要素とテキスト位置のデータ:
----
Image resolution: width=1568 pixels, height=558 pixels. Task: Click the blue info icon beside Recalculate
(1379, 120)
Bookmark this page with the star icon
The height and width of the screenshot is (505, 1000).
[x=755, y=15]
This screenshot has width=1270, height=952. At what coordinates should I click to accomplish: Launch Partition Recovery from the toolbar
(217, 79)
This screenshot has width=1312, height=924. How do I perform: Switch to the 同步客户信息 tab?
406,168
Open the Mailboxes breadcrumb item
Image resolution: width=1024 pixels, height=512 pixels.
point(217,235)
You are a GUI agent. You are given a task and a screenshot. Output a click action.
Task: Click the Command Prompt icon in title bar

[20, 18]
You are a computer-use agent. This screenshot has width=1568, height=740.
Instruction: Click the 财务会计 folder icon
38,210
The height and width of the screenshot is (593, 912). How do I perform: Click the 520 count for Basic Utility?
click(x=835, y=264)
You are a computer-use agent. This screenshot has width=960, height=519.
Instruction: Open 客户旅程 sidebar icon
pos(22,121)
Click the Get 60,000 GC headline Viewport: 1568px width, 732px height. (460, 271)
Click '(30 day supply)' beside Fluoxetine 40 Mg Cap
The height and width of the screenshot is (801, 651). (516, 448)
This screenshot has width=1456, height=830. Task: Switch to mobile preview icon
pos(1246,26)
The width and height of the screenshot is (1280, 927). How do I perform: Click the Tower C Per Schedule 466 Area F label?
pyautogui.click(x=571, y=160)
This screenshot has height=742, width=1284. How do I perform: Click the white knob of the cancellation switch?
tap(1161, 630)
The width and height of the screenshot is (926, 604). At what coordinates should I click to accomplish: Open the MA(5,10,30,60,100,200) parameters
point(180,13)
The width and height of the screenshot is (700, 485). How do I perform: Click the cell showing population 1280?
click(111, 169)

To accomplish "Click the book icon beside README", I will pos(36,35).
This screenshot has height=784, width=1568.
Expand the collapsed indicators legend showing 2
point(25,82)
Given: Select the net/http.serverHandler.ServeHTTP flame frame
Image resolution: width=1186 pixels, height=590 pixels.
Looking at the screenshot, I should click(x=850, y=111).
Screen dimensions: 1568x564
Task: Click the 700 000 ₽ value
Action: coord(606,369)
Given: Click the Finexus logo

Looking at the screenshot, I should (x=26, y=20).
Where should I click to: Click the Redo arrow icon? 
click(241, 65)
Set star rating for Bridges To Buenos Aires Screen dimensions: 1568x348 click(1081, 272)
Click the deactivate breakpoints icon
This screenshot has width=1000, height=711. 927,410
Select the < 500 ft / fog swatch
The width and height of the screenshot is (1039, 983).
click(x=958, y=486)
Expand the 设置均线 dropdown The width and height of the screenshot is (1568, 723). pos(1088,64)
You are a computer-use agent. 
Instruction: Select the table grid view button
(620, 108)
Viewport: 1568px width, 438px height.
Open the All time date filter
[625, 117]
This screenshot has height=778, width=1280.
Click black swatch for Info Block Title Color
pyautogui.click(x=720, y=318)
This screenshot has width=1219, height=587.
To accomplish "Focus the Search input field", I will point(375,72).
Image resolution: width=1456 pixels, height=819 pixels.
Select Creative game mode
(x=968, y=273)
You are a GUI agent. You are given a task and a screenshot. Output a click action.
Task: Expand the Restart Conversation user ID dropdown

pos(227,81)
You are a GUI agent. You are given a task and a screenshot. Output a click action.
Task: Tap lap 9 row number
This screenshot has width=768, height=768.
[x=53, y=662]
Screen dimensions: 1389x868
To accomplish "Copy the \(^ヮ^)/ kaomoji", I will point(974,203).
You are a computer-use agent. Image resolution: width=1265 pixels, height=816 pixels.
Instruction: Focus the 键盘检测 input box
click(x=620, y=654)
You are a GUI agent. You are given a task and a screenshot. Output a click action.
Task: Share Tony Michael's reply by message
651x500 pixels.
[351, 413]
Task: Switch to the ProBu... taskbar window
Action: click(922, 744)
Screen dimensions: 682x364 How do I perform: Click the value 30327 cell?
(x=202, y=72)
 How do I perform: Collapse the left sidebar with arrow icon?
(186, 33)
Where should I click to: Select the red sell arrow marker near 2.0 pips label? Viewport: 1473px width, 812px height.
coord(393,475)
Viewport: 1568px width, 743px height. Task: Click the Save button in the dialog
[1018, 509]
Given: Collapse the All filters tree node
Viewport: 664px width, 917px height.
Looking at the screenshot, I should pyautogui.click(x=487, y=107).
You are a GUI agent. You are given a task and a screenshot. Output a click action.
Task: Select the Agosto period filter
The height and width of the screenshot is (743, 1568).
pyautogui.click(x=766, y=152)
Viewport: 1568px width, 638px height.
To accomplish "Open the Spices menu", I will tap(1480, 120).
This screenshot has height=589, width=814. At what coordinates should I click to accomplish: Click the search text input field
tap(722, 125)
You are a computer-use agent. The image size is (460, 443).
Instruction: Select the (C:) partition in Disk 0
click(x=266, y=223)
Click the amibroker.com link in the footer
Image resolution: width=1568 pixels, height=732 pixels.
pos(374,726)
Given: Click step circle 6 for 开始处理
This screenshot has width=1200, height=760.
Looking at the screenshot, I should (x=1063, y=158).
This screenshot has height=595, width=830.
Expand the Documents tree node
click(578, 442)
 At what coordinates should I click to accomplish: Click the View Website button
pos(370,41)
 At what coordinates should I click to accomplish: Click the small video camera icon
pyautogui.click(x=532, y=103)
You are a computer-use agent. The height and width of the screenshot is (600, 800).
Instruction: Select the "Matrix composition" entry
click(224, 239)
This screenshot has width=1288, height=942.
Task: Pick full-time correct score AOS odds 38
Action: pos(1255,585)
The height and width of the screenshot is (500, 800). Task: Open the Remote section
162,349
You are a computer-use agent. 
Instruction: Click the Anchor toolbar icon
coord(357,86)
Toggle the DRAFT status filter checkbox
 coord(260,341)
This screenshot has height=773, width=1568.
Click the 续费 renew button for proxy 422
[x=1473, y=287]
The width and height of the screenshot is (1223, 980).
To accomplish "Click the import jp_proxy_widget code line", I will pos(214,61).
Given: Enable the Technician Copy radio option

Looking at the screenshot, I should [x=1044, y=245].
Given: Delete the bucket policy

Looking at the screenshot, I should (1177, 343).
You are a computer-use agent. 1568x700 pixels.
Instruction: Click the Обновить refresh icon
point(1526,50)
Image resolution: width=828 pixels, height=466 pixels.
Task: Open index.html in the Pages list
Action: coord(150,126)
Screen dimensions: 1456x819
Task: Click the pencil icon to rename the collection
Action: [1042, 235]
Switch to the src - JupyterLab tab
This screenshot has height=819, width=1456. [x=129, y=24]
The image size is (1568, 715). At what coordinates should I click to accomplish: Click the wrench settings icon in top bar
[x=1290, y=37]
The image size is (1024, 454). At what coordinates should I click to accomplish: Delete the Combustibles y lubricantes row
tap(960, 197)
----
→ 必須タスク:
上のレコードを全件、一字も変えずにそのまま出力してください。

→ 演習解答:
Image resolution: width=1568 pixels, height=558 pixels. Task: Click the blue info icon beside Recalculate
(1379, 120)
Bookmark this page with the star icon
The height and width of the screenshot is (505, 1000).
[x=755, y=15]
This screenshot has width=1270, height=952. At what coordinates should I click to accomplish: Launch Partition Recovery from the toolbar
(217, 79)
This screenshot has width=1312, height=924. How do I perform: Switch to the 同步客户信息 tab?
406,168
Open the Mailboxes breadcrumb item
Image resolution: width=1024 pixels, height=512 pixels.
point(217,235)
You are a GUI agent. You are given a task and a screenshot. Output a click action.
Task: Click the Command Prompt icon in title bar

[20, 18]
You are a computer-use agent. This screenshot has width=1568, height=740.
Instruction: Click the 财务会计 folder icon
38,210
The height and width of the screenshot is (593, 912). How do I perform: Click the 520 count for Basic Utility?
click(x=835, y=264)
You are a computer-use agent. This screenshot has width=960, height=519.
Instruction: Open 客户旅程 sidebar icon
pos(22,121)
Click the Get 60,000 GC headline Viewport: 1568px width, 732px height. (460, 271)
Click '(30 day supply)' beside Fluoxetine 40 Mg Cap
The height and width of the screenshot is (801, 651). (516, 448)
This screenshot has width=1456, height=830. Task: Switch to mobile preview icon
pos(1246,26)
The width and height of the screenshot is (1280, 927). How do I perform: Click the Tower C Per Schedule 466 Area F label?
pyautogui.click(x=571, y=160)
This screenshot has height=742, width=1284. How do I perform: Click the white knob of the cancellation switch?
tap(1161, 630)
The width and height of the screenshot is (926, 604). At what coordinates should I click to accomplish: Open the MA(5,10,30,60,100,200) parameters
point(180,13)
The width and height of the screenshot is (700, 485). How do I perform: Click the cell showing population 1280?
click(111, 169)

To accomplish "Click the book icon beside README", I will pos(36,35).
This screenshot has height=784, width=1568.
Expand the collapsed indicators legend showing 2
point(25,82)
Given: Select the net/http.serverHandler.ServeHTTP flame frame
Image resolution: width=1186 pixels, height=590 pixels.
Looking at the screenshot, I should click(x=850, y=111).
Screen dimensions: 1568x564
Task: Click the 700 000 ₽ value
Action: coord(606,369)
Given: Click the Finexus logo

Looking at the screenshot, I should (x=26, y=20).
Where should I click to: Click the Redo arrow icon? 
click(241, 65)
Set star rating for Bridges To Buenos Aires Screen dimensions: 1568x348 click(1081, 272)
Click the deactivate breakpoints icon
This screenshot has width=1000, height=711. 927,410
Select the < 500 ft / fog swatch
The width and height of the screenshot is (1039, 983).
click(x=958, y=486)
Expand the 设置均线 dropdown The width and height of the screenshot is (1568, 723). pos(1088,64)
You are a computer-use agent. 
Instruction: Select the table grid view button
(620, 108)
Viewport: 1568px width, 438px height.
Open the All time date filter
[625, 117]
This screenshot has height=778, width=1280.
Click black swatch for Info Block Title Color
pyautogui.click(x=720, y=318)
This screenshot has width=1219, height=587.
To accomplish "Focus the Search input field", I will point(375,72).
Image resolution: width=1456 pixels, height=819 pixels.
Select Creative game mode
(x=968, y=273)
You are a GUI agent. You are given a task and a screenshot. Output a click action.
Task: Expand the Restart Conversation user ID dropdown

pos(227,81)
You are a GUI agent. You are given a task and a screenshot. Output a click action.
Task: Tap lap 9 row number
This screenshot has width=768, height=768.
[x=53, y=662]
Screen dimensions: 1389x868
To accomplish "Copy the \(^ヮ^)/ kaomoji", I will point(974,203).
You are a computer-use agent. Image resolution: width=1265 pixels, height=816 pixels.
Instruction: Focus the 键盘检测 input box
click(x=620, y=654)
You are a GUI agent. You are given a task and a screenshot. Output a click action.
Task: Share Tony Michael's reply by message
651x500 pixels.
[351, 413]
Task: Switch to the ProBu... taskbar window
Action: click(922, 744)
Screen dimensions: 682x364 How do I perform: Click the value 30327 cell?
(x=202, y=72)
 How do I perform: Collapse the left sidebar with arrow icon?
(186, 33)
Where should I click to: Select the red sell arrow marker near 2.0 pips label? Viewport: 1473px width, 812px height.
coord(393,475)
Viewport: 1568px width, 743px height. Task: Click the Save button in the dialog
[1018, 509]
Given: Collapse the All filters tree node
Viewport: 664px width, 917px height.
Looking at the screenshot, I should pyautogui.click(x=487, y=107).
You are a GUI agent. You are given a task and a screenshot. Output a click action.
Task: Select the Agosto period filter
The height and width of the screenshot is (743, 1568).
pyautogui.click(x=766, y=152)
Viewport: 1568px width, 638px height.
To accomplish "Open the Spices menu", I will tap(1480, 120).
This screenshot has height=589, width=814. At what coordinates should I click to accomplish: Click the search text input field
tap(722, 125)
You are a computer-use agent. The image size is (460, 443).
Instruction: Select the (C:) partition in Disk 0
click(x=266, y=223)
Click the amibroker.com link in the footer
Image resolution: width=1568 pixels, height=732 pixels.
pos(374,726)
Given: Click step circle 6 for 开始处理
This screenshot has width=1200, height=760.
Looking at the screenshot, I should (x=1063, y=158).
This screenshot has height=595, width=830.
Expand the Documents tree node
click(578, 442)
 At what coordinates should I click to accomplish: Click the View Website button
pos(370,41)
 At what coordinates should I click to accomplish: Click the small video camera icon
pyautogui.click(x=532, y=103)
You are a computer-use agent. The height and width of the screenshot is (600, 800).
Instruction: Select the "Matrix composition" entry
click(224, 239)
This screenshot has width=1288, height=942.
Task: Pick full-time correct score AOS odds 38
Action: pos(1255,585)
The height and width of the screenshot is (500, 800). Task: Open the Remote section
162,349
You are a computer-use agent. 
Instruction: Click the Anchor toolbar icon
coord(357,86)
Toggle the DRAFT status filter checkbox
 coord(260,341)
This screenshot has height=773, width=1568.
Click the 续费 renew button for proxy 422
[x=1473, y=287]
The width and height of the screenshot is (1223, 980).
To accomplish "Click the import jp_proxy_widget code line", I will pos(214,61).
Given: Enable the Technician Copy radio option

Looking at the screenshot, I should [x=1044, y=245].
Given: Delete the bucket policy

Looking at the screenshot, I should (1177, 343).
You are a computer-use agent. 1568x700 pixels.
Instruction: Click the Обновить refresh icon
point(1526,50)
Image resolution: width=828 pixels, height=466 pixels.
Task: Open index.html in the Pages list
Action: coord(150,126)
Screen dimensions: 1456x819
Task: Click the pencil icon to rename the collection
Action: [1042, 235]
Switch to the src - JupyterLab tab
This screenshot has height=819, width=1456. [x=129, y=24]
The image size is (1568, 715). At what coordinates should I click to accomplish: Click the wrench settings icon in top bar
[x=1290, y=37]
The image size is (1024, 454). At what coordinates should I click to accomplish: Delete the Combustibles y lubricantes row
tap(960, 197)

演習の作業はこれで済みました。